Elsewhere, UP and BNSF formed a joint dispatching agreement covering three of the nation's biggest rail centers in a bid to improve rail service in southern California, the Kansas City area and the coal-rich Powder River Basin in Wyoming. The agreement was patterned after another dispatching arrangement covering the Houston and Gulf Coast areas. The railroads will form coordinated dispatching centers in San Bernardino, Calif., and Kansas City, Mo. Union Pacific dispatchers supporting UP's line from North Platte, Neb., into the Powder River Basin of Wyoming will join BNSF dispatchers at BNSF's Network Operations Center in Fort Worth, Texas.

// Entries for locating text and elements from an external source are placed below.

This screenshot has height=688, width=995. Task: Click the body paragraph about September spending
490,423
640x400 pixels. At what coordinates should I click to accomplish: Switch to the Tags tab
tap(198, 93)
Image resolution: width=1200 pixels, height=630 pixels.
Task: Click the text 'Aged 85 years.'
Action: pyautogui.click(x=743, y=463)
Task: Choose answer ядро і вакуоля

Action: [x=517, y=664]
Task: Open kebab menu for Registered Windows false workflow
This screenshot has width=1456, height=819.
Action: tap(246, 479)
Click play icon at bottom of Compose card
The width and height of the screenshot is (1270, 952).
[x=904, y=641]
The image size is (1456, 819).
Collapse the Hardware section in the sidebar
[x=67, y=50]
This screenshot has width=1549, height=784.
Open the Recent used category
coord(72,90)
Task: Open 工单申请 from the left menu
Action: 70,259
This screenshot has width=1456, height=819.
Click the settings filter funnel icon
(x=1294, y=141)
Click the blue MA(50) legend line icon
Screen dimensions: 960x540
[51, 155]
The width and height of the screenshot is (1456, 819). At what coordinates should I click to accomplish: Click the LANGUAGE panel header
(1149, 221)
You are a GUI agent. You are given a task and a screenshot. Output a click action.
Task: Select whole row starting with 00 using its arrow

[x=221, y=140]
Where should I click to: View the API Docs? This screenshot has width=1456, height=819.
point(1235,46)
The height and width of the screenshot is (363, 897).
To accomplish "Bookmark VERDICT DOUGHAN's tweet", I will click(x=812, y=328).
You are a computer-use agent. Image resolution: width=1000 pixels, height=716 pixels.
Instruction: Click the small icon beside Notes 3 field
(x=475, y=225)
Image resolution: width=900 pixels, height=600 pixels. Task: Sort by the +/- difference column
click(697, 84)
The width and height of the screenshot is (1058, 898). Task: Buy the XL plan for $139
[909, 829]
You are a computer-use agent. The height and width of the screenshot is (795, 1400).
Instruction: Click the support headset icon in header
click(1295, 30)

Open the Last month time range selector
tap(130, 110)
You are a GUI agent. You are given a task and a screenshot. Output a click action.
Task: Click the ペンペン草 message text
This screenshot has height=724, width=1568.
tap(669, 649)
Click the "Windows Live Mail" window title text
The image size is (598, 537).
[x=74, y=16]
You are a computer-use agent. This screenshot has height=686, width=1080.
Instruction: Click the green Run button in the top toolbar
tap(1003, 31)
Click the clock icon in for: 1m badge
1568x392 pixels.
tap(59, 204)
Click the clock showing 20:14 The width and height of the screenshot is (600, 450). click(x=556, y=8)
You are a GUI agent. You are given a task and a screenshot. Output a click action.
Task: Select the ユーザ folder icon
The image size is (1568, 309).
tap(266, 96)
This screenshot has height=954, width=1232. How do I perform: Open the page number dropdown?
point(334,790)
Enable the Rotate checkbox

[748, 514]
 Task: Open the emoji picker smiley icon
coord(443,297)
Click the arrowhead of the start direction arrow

The other shoe finally dropped on the "bottle neck" issue as the federal appeals court ruled that carriers have a right to set their own rates on routes they serve exclusively. Recall back in Jan 97 the STB ruled that connecting roads with sole access to a power plant over a relatively short distance from interchange with line haul railroads can't be forced to offer a set price for the short-haul service to shippers. According to a Bloomberg report the U.S. 8th Circuit Court of Appeals agreed with the STB, noting that no law "explicitly requires carriers to provide separate local rates for the captive portion of service, and that to require them to do so would undermine railroad's right to establish their own routes and rates." In the original case, certain utilities asked the STB to order the railroads to eliminate what they said were excessively high rates for the final leg of the trip to a captive customer. The board rejected the utilities' request.

BT Alex. Brown initiated coverage of railroad companies on Tuesday. Burlington Northern Santa Fe and Canadian National both drew BUY ratings; CSX and Union Pacific got "market perform" rating. NS was not mentioned. Also, Jill Evans at J. P. Morgan scored CSX with a "market perform" rating and a $48.00 twelve-month target price.